Show each line from the listing that includes the word "Bloomberg".

[DATA EXTRACT]
------------------------------

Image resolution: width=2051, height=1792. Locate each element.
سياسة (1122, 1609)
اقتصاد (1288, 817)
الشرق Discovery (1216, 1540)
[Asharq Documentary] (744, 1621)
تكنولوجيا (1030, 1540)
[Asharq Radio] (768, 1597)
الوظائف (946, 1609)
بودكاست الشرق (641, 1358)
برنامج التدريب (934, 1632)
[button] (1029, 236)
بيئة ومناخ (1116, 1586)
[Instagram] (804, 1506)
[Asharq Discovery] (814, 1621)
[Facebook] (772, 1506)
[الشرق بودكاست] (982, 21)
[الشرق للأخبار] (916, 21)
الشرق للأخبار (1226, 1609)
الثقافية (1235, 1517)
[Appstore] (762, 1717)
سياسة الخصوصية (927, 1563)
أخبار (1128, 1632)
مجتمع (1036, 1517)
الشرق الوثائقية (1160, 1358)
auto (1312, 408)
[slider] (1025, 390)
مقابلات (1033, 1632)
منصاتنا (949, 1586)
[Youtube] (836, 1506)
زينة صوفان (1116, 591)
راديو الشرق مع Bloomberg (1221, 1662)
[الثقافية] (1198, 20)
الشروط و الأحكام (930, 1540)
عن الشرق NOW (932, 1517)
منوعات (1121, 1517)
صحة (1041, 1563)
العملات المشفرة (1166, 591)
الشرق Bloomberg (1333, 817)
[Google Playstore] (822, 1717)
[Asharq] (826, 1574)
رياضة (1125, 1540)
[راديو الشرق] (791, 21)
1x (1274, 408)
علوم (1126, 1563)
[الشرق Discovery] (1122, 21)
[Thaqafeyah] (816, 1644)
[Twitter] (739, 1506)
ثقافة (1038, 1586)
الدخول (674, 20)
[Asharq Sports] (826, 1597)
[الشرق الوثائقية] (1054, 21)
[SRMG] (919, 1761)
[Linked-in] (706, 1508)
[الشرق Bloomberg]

------------------------------

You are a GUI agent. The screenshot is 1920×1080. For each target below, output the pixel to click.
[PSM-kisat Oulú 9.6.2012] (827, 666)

------------------------------

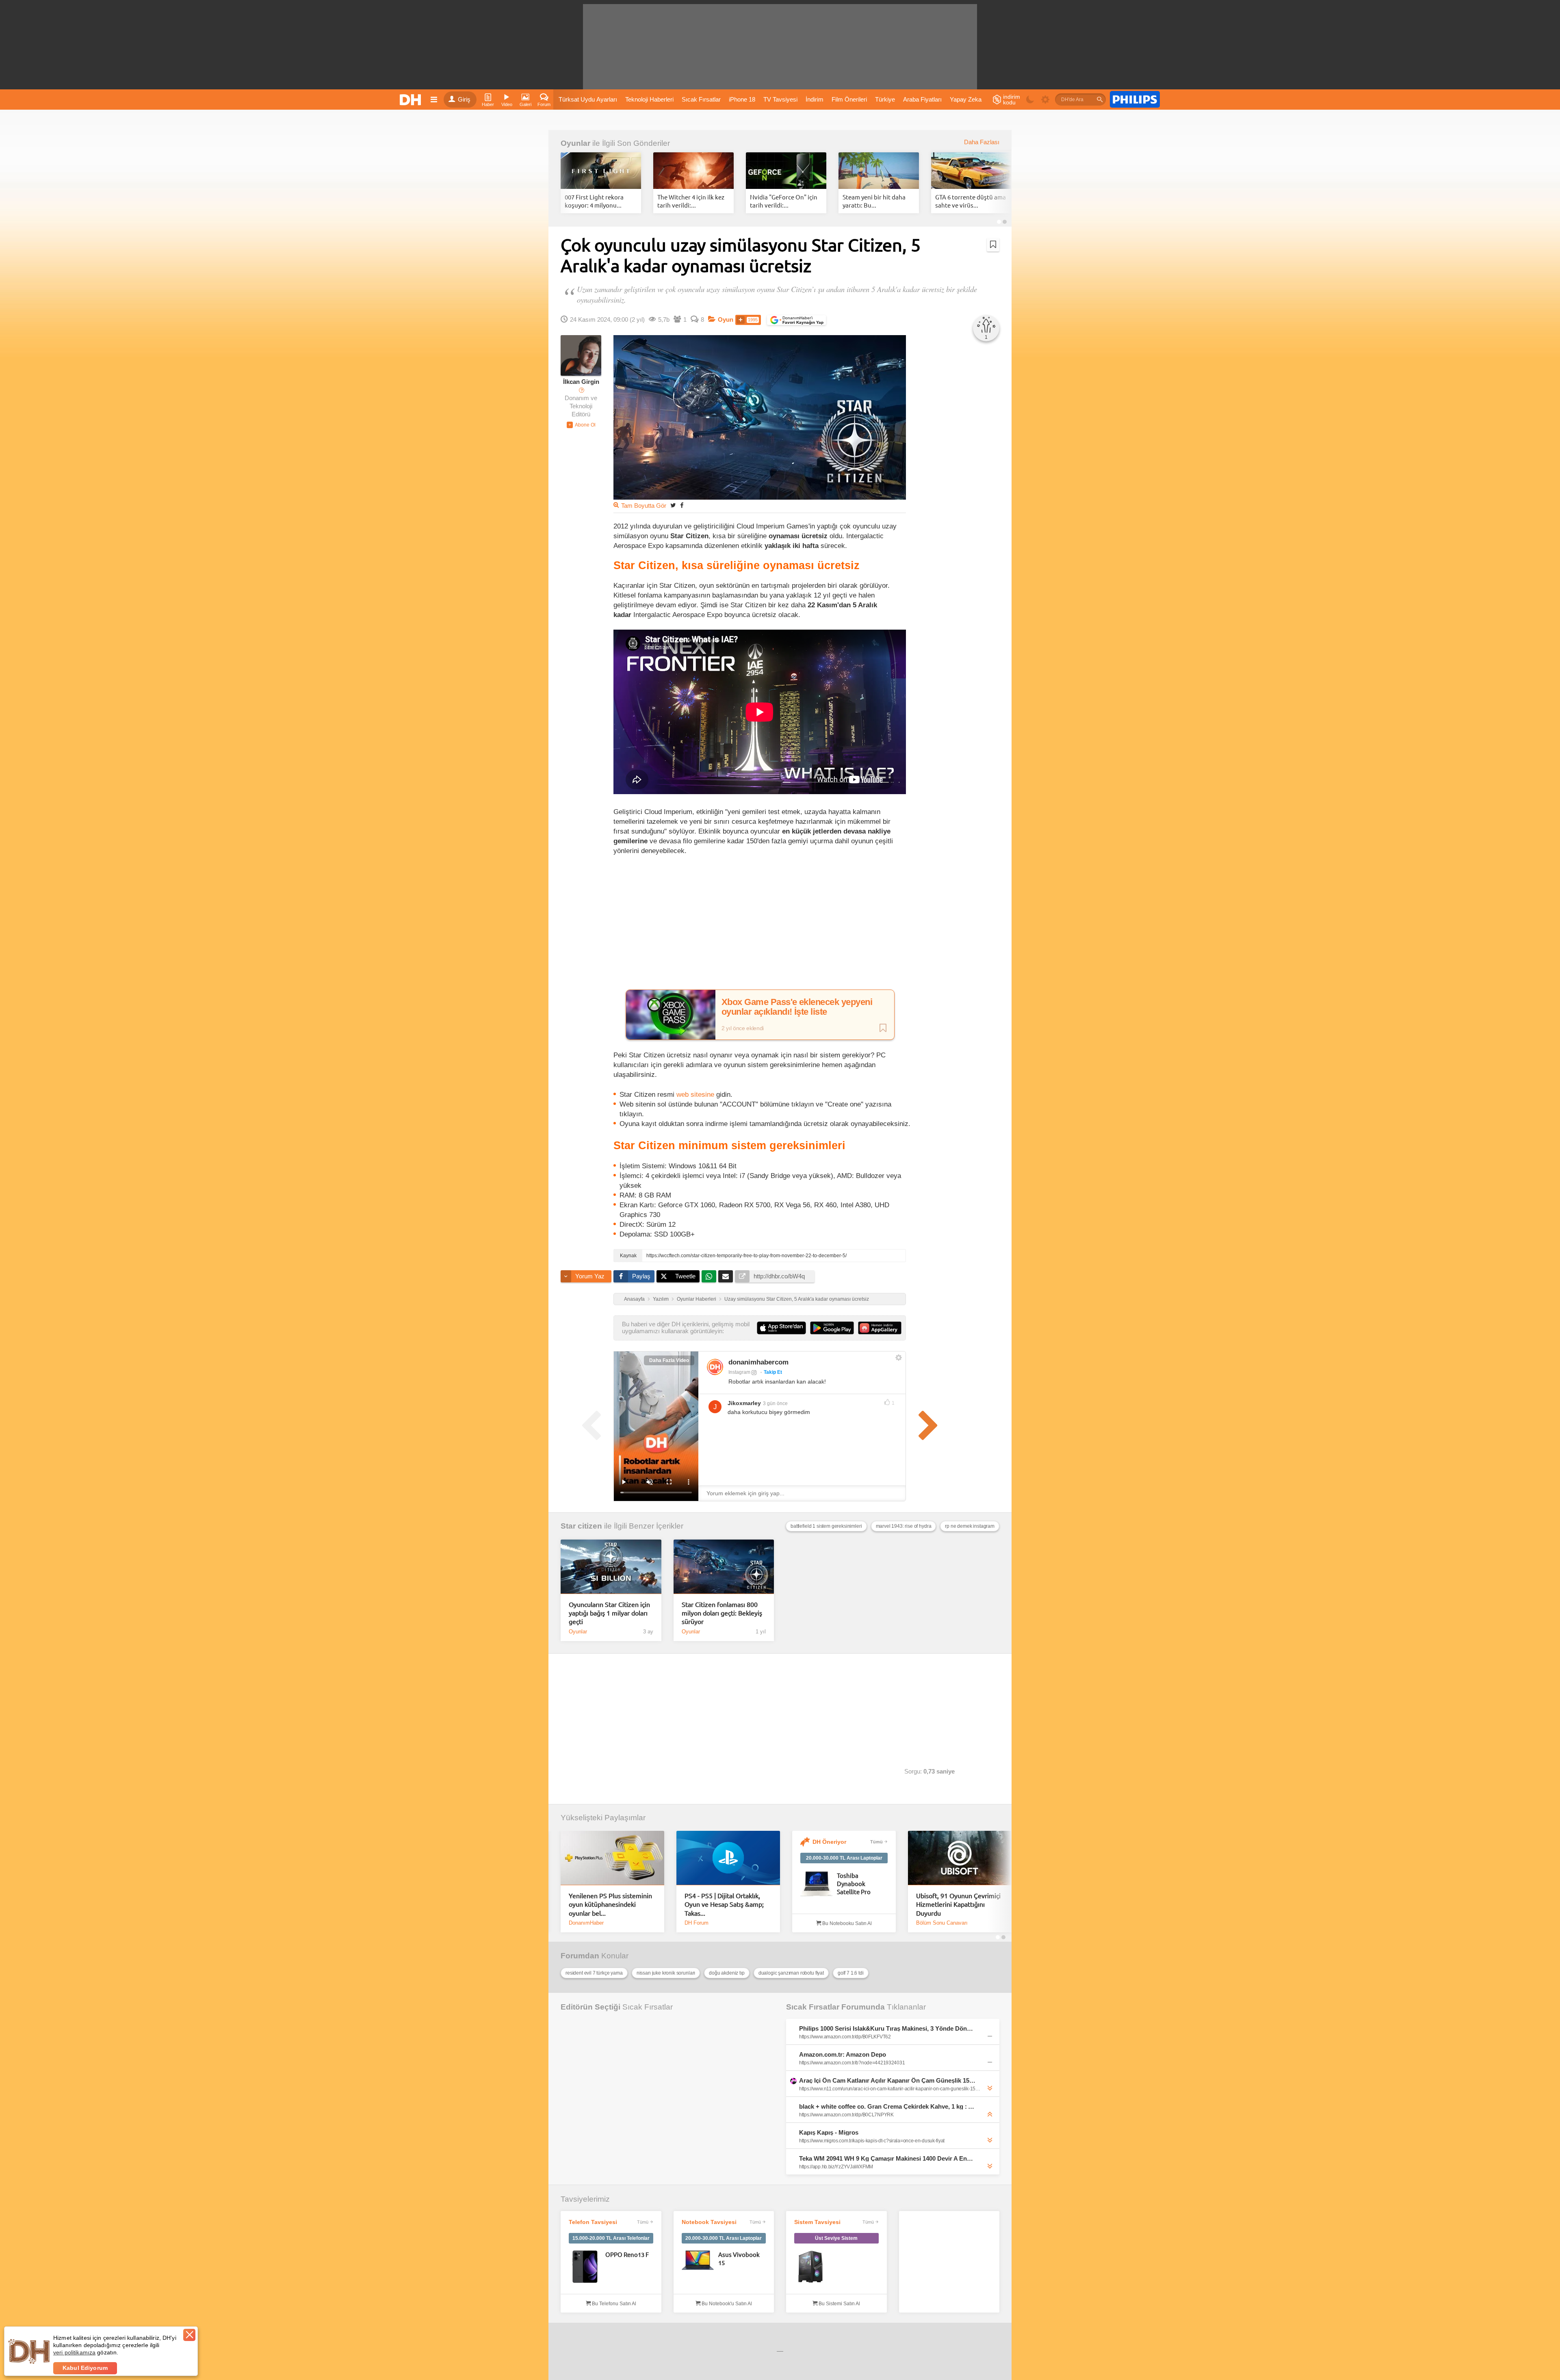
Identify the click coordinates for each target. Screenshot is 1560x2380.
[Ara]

------------------------------

[YOUR RESPONSE]
راديو الشرق مع Bloomberg (1221, 1662)
الشرق Bloomberg (1333, 817)
[الشرق Bloomberg]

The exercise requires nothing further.